Live Through This is used as a training and educational tool in crisis call centers and graduate clinical programs. Stage speaks about Live Through This at suicide prevention events and universities nationwide. Stage and Live Through This played a role in inspiring Mike Faist's development of the character of Connor Murphy for Tony Award-winning Broadway musical, Dear Evan Hansen. Stage also centers her lived experience of suicidality in her consulting work and collaborations with researchers.

In support of her work with Live Through This, Stage has appeared on Finding Hope: Battling America's Suicide Crisis, a CNN Town Hall with Anderson Cooper; CBS This Morning with Gayle King; Vice News; CBS Evening News and more. Live Through This has received coverage from The New York Times, People, Upworthy, Time and more.

== Suicide 'n' Stuff ==
Stage previously produced and co-hosted the video podcast Suicide 'n' Stuff, with colleague Jess Stohlmann-Rainey. The final episode aired on May 4, 2021.

== Personal life ==
Stage lives in Philadelphia. She experienced infertility and underwent both intrauterine insemination, IVF, and a miscarriage before conceiving her daughter. She experienced depression and suicidal thoughts during pregnancy. Her ex-wife, who also experienced infertility, carried their son.

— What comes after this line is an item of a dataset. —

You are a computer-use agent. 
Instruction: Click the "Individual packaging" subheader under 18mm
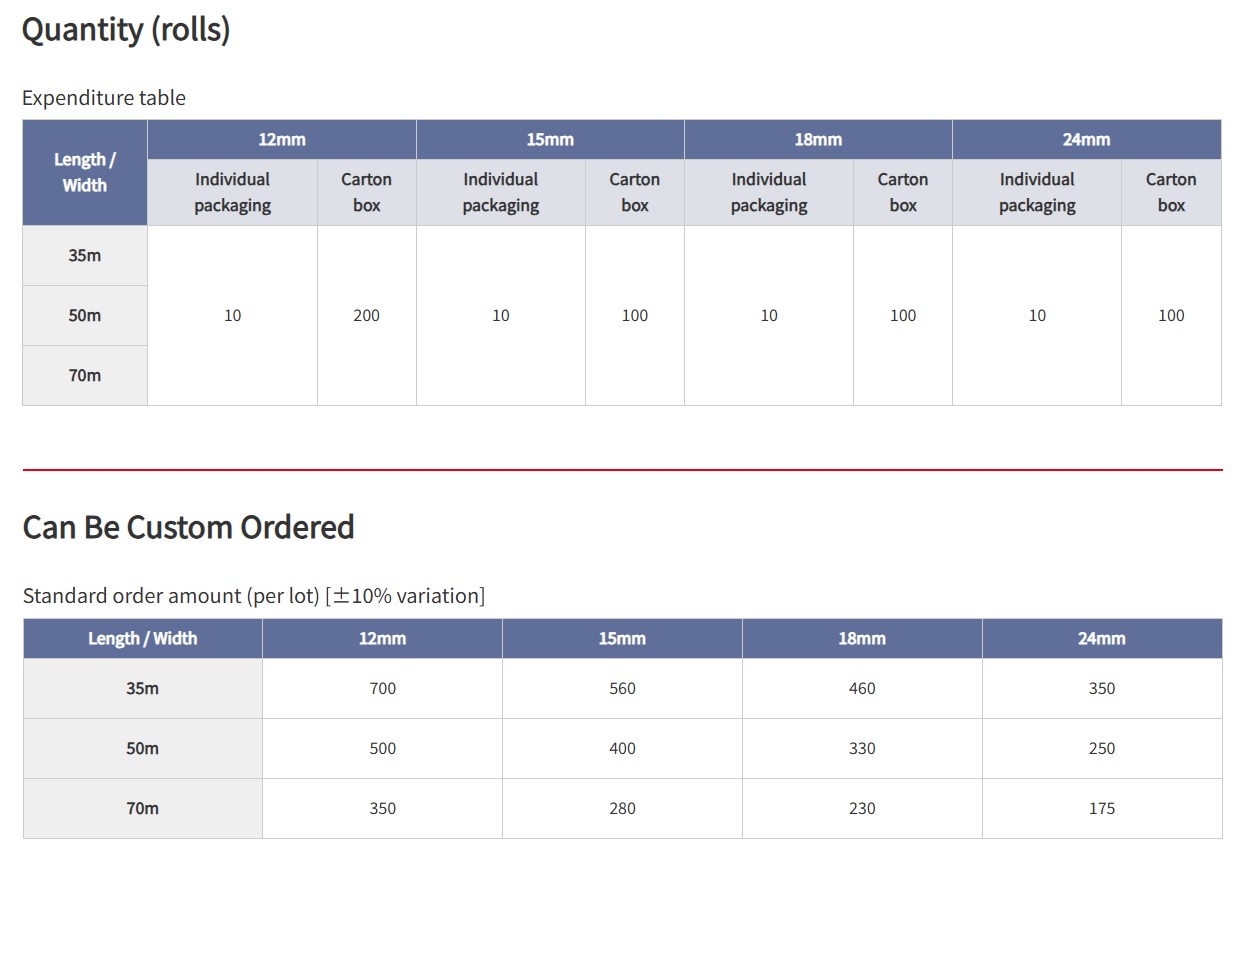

Stage was one of the first queer people in New York to marry under the Marriage Equality Act, and one of the first to divorce.

== Awards ==

- American Association of Suicidology Transforming Lived Experience Award, 2017
- SXSW Community Service Award, 2017
- Investigation Discovery's Inspire a Difference Everyday Hero Award, 2017
- SAMHSA Voice Award, 2015
- Cookie Gant and Bill Compton LGBT Leadership Award, 2014

== Filmography ==
Dese'Rae appears as the main character in Lisa Klein's 2017 documentary, The S Word. She also appears in Nate Townsend's 2020 documentary, Wake Up: Stories from the Frontlines of Suicide Prevention.